= Thomas Davies (bishop) =

Welsh bishop

Thomas Davies (1511?–1573) was a Welsh clergyman, Bishop of St Asaph from 1561 to 1573.

==Early life==
Davies was born about 1511, either at his father's house at Caerhun, in the parish of Llanbedr-y-Cennin, between Conwy and Llanrwst in Carnarvonshire, or, as some say, in Conwy town. His father, reputed to be a descendant of Sir Gruffudd Llwyd, was a country gentleman; his brothers filled posts as sheriff, coroner, and escheator of Carnarvonshire.

In 1535 the rectory of Llanbedr, together with the vicarage of Caerhun, was conferred on Davies, who must have been resident for the next few years at Cambridge. After a possible previous period at Oxford, he entered St John's College, Cambridge and afterwards Queens' College, Cambridge, where he proceeded LL.B. in 1543, and LL.D. in 1548. In 1546 he appears as holding the office of Chancellor of Bangor Cathedral, and in 1552 Arthur Bulkeley, Bishop of Bangor, left him some books in his will. He held various other livings, including one portion of the sinecure of Llandinam, and retained his preferments during the reigns of Edward VI and Mary I.

==Bishop==
He was a sufficiently good Catholic to receive from Cardinal Pole the custody of the spiritualities of Bangor on the death of William Glyn in 1558; but he conformed on the accession of Elizabeth I, was made archdeacon of St Asaph, and was appointed bishop of the see on the translation of Bishop Richard Davies to St David's. He was consecrated at Croydon by Matthew Parker on 26 May 1561.

Even before his consecration his 'hasty proceedings' had excited the alarm of his predecessor. Perhaps it was in consequence of this that the temporalities of the see were not restored until 2 April 1562. They were worth £187 a year, and, following the precedent of Richard Davies, the new bishop retained his other preferments. This being done without legal warrant, complaints were made to the queen and council, but Parker took up Davies's cause, and the council accepted his view, and he was allowed to hold the rectories of Estyn and Crome in commendam. He possibly resigned to his kinsfolk some of his other livings, after having, it was said, made scandalous leases of the property that left little to his successors.

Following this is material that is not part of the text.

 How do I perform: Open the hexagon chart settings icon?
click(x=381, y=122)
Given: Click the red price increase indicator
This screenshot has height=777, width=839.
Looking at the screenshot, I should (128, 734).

He was present in the convocation of 1563, and subscribed with the other bishops the Thirty-nine Articles. In December 1566 he joined the other bishops in signing a letter to the queen urging her to allow the bill enforcing subscription to the Articles which she had stayed in the House of Lords, to pass through parliament. In 1571 he subscribed by proxy the canons agreed upon in that year. He seems to have lived mostly in his diocese, and to have shown zeal for conformity. He drew up a series of directions to the clergy enjoining on them to keep residence and hospitality, to abolish relics and superstitions, to provide for the Welsh as well as the English, to enjoin the performance of the lawful ceremonies, to wear the proper vestments, to keep true registers, to provide themselves with books, and to use the stipends hitherto set apart for the 'lady priest' for parish schoolmasters. In 1570 he told William Cecil that he had reduced his see to much better order than that in which he found it; but as there was still some disorderly persons, he prayed for the institution of an ecclesiastical commission for his diocese.

==Death and legacy==
He died on 16 October 1573, and was buried at Abergele, but no monument marks his remains. His will, dated 19 April 1570, included a legacy for the foundation of a scholarship at Queens' College, Cambridge, and bequests of £10 for Bangor school, for furniture for the Bishop of Bangor's house, and for the church in which he was buried.

==Family==
His wife, Margaret, survived him, and acted as his executrix. His only daughter, Catherine, married William Holland, a gentleman of Abergele.